==== SUPPLIED DATA

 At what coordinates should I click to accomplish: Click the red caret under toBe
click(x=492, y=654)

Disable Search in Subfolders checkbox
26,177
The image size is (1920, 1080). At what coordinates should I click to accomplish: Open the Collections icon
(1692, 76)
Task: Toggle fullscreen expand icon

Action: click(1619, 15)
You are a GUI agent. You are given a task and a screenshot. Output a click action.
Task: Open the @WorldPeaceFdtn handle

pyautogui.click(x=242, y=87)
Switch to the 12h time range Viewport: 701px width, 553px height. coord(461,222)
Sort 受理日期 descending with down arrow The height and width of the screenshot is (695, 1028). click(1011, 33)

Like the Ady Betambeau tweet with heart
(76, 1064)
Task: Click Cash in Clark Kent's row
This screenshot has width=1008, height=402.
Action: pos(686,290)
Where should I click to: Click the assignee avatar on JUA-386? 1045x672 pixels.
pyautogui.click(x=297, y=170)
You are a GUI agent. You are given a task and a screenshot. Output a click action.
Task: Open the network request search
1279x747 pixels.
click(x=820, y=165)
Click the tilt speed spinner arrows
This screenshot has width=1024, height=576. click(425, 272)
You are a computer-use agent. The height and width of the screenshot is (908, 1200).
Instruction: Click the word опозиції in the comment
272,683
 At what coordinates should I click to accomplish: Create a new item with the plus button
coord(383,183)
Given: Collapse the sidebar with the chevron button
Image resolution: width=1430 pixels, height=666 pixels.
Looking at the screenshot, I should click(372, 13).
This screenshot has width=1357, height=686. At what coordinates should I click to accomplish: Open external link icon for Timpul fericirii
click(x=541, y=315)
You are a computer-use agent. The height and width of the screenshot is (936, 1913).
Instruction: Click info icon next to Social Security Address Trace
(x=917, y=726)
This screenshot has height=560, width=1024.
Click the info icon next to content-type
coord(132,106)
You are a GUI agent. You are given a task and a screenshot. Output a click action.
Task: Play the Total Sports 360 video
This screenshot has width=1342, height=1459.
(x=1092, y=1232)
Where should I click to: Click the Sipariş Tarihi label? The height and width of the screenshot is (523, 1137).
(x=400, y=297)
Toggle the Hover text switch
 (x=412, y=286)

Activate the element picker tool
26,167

========

> _EXERCISE GOAL_: Print out the complete data above, character for character.

> _ANSWER BELOW_:
 At what coordinates should I click to accomplish: Click the red caret under toBe
click(x=492, y=654)

Disable Search in Subfolders checkbox
26,177
The image size is (1920, 1080). At what coordinates should I click to accomplish: Open the Collections icon
(1692, 76)
Task: Toggle fullscreen expand icon

Action: click(1619, 15)
You are a GUI agent. You are given a task and a screenshot. Output a click action.
Task: Open the @WorldPeaceFdtn handle

pyautogui.click(x=242, y=87)
Switch to the 12h time range Viewport: 701px width, 553px height. coord(461,222)
Sort 受理日期 descending with down arrow The height and width of the screenshot is (695, 1028). click(1011, 33)

Like the Ady Betambeau tweet with heart
(76, 1064)
Task: Click Cash in Clark Kent's row
This screenshot has width=1008, height=402.
Action: pos(686,290)
Where should I click to: Click the assignee avatar on JUA-386? 1045x672 pixels.
pyautogui.click(x=297, y=170)
You are a GUI agent. You are given a task and a screenshot. Output a click action.
Task: Open the network request search
1279x747 pixels.
click(x=820, y=165)
Click the tilt speed spinner arrows
This screenshot has width=1024, height=576. click(425, 272)
You are a computer-use agent. The height and width of the screenshot is (908, 1200).
Instruction: Click the word опозиції in the comment
272,683
 At what coordinates should I click to accomplish: Create a new item with the plus button
coord(383,183)
Given: Collapse the sidebar with the chevron button
Image resolution: width=1430 pixels, height=666 pixels.
Looking at the screenshot, I should click(372, 13).
This screenshot has width=1357, height=686. At what coordinates should I click to accomplish: Open external link icon for Timpul fericirii
click(x=541, y=315)
You are a computer-use agent. The height and width of the screenshot is (936, 1913).
Instruction: Click info icon next to Social Security Address Trace
(x=917, y=726)
This screenshot has height=560, width=1024.
Click the info icon next to content-type
coord(132,106)
You are a GUI agent. You are given a task and a screenshot. Output a click action.
Task: Play the Total Sports 360 video
This screenshot has width=1342, height=1459.
(x=1092, y=1232)
Where should I click to: Click the Sipariş Tarihi label? The height and width of the screenshot is (523, 1137).
(x=400, y=297)
Toggle the Hover text switch
 (x=412, y=286)

Activate the element picker tool
26,167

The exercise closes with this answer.